Jesse Hayes: It's a better opportunity to showcase my athleticism as a stand-up, make some different plays and be in a different alignment than the 4-3 where I was down in a three-point stance. I can still utilize my athleticism, (but) now I have just a lot more space which is nice.
How did you improve your body heading into this spring knowing that you were going to have an opportunity to compete at either defensive end or outside linebacker?
Hayes: I am still kind of in that phase that I am trying to run with the LBs and things like that because it was short notice. It's only been (four) weeks since I've been playing LB, and one of those weeks was spring break. I think the biggest thing for me this summer is trimming down and getting on my run.
What has your first two seasons been like at Wisconsin? How have you improved?
Hayes: My first year I was pretty immature, thinking I was going to come in and run the table like any freshman would. That was a learning year for me. I was too small and I wasn't really big enough, so I needed that year. The next year I started to find my way on third down. I was starting on pass rush and was able to do that up until Illinois week when I broke my foot. It was a big setback for me and something I took pretty hard. This year I just started fresh, I am healthy and I am ready.
Did you try to get back for bowl prep to get some momentum?
Hayes: I didn't do much of anything with the team. I was still rehabbing my foot. I wasn't trying to rush into it because I didn't have a chance of playing in the Rose Bowl, and I felt like I had an opportunity in winter conditioning to showcase myself. I wasn't going to jump into straight into it and not heal my foot all the way.
What has it been like then going through spring practices and getting repetitions every day? What's been the big change from the first practice to where you are today?
Hayes: I would definitely say learning. It's a whole different world from putting your hand on the ground to standing up. Just learning all the different keys. You have to learn about coverage, which I was never really had or was concerned about and what the receivers are doing. It's a whole different world.
What were some of the other teaching points you had to grasp on to incorporate into your game to be an effective outside linebacker?

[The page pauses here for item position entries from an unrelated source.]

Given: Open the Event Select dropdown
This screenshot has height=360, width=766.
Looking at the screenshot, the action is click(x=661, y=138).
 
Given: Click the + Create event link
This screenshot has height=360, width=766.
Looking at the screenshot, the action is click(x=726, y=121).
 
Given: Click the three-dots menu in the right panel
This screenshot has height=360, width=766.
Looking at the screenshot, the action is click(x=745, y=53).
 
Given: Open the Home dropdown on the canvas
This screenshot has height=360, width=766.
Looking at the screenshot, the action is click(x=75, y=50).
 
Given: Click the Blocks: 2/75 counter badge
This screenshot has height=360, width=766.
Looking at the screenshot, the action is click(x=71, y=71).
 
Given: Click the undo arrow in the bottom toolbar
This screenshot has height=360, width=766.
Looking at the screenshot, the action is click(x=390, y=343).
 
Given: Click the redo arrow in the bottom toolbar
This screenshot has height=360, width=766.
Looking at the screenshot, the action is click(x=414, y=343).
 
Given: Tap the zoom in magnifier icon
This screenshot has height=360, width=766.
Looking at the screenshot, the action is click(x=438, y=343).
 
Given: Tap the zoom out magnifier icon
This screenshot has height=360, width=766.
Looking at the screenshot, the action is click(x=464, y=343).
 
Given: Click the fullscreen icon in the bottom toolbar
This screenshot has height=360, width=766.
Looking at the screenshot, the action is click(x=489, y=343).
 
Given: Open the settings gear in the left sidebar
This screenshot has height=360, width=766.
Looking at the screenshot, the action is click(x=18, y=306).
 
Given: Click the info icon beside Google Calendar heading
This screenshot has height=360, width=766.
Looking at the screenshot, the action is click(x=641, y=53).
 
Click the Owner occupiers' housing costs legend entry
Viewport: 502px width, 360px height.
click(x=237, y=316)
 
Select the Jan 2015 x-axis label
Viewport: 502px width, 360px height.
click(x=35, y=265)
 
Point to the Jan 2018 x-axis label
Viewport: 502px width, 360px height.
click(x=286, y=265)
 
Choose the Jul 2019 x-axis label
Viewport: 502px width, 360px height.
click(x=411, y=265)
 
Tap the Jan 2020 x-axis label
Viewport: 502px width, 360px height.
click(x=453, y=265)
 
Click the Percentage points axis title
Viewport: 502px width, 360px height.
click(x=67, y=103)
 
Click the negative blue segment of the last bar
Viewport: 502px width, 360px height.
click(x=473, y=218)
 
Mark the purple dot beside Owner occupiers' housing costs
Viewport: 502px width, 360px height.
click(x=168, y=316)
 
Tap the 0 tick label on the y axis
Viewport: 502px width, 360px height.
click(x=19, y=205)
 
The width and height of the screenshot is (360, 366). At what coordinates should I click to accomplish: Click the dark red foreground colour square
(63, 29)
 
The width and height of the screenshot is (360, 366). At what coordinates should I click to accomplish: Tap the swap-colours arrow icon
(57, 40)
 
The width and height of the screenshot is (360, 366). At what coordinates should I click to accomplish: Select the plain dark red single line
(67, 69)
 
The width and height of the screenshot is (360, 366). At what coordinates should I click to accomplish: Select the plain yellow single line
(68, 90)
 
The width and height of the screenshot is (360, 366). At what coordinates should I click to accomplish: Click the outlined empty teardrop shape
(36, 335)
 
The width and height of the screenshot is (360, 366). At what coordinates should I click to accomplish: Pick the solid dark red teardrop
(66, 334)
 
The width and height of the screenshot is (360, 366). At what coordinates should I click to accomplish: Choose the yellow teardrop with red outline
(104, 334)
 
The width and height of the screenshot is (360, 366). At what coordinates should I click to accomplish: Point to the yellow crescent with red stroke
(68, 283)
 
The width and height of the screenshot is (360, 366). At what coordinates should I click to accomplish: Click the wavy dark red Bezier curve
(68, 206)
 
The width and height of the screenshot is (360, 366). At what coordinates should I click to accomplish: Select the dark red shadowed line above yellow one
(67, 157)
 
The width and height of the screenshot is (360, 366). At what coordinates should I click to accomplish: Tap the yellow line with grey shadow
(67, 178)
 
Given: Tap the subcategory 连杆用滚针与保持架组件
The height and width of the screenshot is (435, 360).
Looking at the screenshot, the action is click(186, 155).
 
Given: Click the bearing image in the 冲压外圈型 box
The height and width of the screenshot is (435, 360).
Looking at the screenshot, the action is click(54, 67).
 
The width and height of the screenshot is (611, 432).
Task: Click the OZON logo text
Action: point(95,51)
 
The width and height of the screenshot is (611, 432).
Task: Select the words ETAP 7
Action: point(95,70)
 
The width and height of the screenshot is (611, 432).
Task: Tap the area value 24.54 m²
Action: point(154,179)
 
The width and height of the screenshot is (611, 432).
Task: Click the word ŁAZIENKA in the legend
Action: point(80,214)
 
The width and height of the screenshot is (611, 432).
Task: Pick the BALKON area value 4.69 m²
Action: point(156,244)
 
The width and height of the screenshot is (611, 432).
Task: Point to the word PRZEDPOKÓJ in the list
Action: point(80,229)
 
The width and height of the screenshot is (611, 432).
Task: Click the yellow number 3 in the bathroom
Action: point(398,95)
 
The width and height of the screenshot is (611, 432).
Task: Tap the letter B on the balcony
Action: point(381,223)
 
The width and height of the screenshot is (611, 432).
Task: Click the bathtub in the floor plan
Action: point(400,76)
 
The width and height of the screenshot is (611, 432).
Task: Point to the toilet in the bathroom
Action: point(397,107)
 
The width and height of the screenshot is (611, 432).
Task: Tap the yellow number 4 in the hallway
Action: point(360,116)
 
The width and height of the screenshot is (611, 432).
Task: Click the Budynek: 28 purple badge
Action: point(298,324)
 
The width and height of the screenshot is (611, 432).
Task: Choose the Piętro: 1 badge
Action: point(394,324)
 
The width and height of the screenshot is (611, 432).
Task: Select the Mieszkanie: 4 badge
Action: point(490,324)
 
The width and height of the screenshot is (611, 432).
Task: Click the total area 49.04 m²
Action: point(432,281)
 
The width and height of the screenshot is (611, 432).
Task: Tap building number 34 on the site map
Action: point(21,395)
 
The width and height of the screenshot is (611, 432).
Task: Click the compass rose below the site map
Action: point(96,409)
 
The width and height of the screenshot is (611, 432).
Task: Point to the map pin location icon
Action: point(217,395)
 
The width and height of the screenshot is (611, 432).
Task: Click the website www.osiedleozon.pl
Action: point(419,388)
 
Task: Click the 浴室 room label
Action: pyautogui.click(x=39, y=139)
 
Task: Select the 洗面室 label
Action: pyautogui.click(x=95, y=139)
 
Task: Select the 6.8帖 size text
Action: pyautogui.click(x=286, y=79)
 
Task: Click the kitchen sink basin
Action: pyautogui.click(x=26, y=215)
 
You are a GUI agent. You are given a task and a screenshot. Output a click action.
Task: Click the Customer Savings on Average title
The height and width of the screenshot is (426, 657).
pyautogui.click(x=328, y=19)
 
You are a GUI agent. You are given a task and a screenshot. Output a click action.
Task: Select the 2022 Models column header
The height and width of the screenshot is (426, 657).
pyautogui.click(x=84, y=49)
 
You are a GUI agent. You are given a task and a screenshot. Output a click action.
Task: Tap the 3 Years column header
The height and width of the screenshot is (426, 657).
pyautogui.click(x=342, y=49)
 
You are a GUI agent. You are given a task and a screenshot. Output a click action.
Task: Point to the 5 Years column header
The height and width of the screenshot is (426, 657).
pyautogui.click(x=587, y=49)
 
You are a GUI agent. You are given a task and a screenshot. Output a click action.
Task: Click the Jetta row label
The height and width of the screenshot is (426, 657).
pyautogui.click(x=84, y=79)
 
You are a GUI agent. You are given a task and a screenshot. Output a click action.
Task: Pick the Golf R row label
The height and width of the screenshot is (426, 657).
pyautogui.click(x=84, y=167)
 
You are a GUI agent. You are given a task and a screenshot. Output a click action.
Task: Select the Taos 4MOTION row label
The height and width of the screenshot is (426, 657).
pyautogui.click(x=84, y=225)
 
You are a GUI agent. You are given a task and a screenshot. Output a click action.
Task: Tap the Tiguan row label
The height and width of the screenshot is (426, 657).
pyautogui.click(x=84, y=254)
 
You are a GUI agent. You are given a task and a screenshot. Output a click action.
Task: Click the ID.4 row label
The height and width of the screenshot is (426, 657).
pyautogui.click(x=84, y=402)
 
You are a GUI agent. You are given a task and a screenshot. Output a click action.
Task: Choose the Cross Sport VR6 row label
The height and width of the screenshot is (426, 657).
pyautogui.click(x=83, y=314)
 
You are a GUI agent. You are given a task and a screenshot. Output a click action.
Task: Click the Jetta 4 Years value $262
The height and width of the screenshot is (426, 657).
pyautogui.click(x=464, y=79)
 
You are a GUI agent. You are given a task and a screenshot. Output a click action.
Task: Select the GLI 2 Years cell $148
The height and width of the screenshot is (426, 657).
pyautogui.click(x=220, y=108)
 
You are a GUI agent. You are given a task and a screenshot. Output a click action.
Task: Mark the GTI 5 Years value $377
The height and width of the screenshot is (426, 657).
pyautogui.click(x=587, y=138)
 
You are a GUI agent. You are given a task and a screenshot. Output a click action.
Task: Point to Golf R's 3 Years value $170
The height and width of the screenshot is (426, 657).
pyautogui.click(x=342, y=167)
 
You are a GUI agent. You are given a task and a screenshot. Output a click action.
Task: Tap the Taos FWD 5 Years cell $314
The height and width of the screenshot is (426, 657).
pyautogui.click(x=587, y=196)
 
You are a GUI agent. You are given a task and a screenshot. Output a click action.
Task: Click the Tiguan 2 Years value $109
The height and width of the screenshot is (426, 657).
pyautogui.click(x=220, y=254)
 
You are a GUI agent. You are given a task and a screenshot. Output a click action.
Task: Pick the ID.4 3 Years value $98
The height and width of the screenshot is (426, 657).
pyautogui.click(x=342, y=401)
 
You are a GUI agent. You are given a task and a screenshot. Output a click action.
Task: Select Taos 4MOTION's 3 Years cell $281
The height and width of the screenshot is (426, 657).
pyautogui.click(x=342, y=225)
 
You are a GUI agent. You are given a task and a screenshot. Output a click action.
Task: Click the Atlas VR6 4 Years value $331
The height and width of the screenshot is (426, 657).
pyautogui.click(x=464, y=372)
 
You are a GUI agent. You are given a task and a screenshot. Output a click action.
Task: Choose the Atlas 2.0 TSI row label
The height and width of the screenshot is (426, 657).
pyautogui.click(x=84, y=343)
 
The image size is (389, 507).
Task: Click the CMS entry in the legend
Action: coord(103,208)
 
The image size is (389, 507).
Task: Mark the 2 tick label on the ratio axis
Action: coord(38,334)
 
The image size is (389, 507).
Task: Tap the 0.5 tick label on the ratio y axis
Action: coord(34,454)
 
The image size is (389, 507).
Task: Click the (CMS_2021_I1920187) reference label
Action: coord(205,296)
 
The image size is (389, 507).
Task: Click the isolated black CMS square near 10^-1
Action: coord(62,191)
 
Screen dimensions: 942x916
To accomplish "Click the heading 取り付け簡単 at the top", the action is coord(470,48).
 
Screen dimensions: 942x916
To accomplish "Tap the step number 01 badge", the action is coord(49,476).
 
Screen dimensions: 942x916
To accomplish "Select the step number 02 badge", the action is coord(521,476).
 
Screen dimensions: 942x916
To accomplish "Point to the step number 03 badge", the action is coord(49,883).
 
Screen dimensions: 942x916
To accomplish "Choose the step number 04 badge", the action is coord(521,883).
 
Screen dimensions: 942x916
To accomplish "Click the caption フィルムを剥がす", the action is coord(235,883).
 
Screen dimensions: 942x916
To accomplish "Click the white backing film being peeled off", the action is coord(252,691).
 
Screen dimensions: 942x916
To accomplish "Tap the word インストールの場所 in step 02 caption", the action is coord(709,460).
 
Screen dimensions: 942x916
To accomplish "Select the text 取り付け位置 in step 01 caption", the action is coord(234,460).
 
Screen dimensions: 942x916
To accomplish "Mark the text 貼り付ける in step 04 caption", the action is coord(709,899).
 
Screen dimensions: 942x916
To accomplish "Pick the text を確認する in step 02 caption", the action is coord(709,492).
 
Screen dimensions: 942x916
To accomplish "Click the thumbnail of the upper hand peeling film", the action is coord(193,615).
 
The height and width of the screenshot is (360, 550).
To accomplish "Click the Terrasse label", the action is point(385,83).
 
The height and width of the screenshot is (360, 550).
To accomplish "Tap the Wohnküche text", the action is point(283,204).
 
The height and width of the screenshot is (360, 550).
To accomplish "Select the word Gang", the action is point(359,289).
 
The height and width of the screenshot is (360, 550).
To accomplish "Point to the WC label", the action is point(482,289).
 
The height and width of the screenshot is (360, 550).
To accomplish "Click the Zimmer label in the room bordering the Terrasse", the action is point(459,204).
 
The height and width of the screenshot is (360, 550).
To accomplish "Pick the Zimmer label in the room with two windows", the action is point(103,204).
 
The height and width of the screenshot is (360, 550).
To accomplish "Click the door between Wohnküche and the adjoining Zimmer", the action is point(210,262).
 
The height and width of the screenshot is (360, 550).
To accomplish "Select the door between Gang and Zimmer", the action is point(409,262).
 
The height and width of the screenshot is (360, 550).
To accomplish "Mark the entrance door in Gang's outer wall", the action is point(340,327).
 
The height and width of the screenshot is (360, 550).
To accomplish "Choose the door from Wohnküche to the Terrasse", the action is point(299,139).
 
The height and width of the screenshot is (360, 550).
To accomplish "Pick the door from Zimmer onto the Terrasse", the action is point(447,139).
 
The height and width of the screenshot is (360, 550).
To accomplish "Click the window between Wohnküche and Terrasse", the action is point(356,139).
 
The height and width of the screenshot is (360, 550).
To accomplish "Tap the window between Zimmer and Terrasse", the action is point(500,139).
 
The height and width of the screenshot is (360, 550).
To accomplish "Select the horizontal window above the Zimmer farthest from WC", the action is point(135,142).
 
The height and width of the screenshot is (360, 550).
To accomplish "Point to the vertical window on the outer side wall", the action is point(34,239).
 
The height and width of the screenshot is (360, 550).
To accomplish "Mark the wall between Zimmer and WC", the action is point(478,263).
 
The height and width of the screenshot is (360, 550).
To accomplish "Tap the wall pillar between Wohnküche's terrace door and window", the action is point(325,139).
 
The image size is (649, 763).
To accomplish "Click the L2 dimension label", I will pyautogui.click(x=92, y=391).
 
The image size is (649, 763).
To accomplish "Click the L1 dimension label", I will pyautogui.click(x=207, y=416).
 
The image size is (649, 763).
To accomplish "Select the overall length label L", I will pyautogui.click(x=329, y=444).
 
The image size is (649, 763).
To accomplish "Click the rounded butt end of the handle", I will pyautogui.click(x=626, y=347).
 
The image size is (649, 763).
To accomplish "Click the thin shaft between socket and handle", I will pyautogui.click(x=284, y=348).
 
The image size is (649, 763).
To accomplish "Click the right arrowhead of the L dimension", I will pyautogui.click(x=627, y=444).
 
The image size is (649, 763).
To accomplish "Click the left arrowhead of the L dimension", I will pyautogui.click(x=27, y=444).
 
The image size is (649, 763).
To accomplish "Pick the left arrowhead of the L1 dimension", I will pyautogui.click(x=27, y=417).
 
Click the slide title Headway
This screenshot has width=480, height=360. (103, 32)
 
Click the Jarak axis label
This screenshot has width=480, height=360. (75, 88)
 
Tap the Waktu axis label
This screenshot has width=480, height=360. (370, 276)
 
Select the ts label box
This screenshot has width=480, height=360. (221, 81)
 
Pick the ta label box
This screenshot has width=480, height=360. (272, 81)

Hayes: I would definitely say recognizing keys. The first day I thought I could come out, run around and do the things. I think I have the athletic ability and the speed to do those things, but if you don't know where your keys are you are going to struggle. Throughout each day I have noticed my keys and things I am supposed to be looking at, I've gotten better and am playing faster every day.
You talked about getting a chance to play last year. How much did that benefit you with the experience and the game speed, even though it's not at the position you are playing at now?
Hayes: I think it helps just about everybody. It's a whole different world from when you are practicing to when you are actually out there on the field. It's a completely different game. With that you get that experience, you've been there before, you know how a game works, how to prepare for one and how to compete with older guys.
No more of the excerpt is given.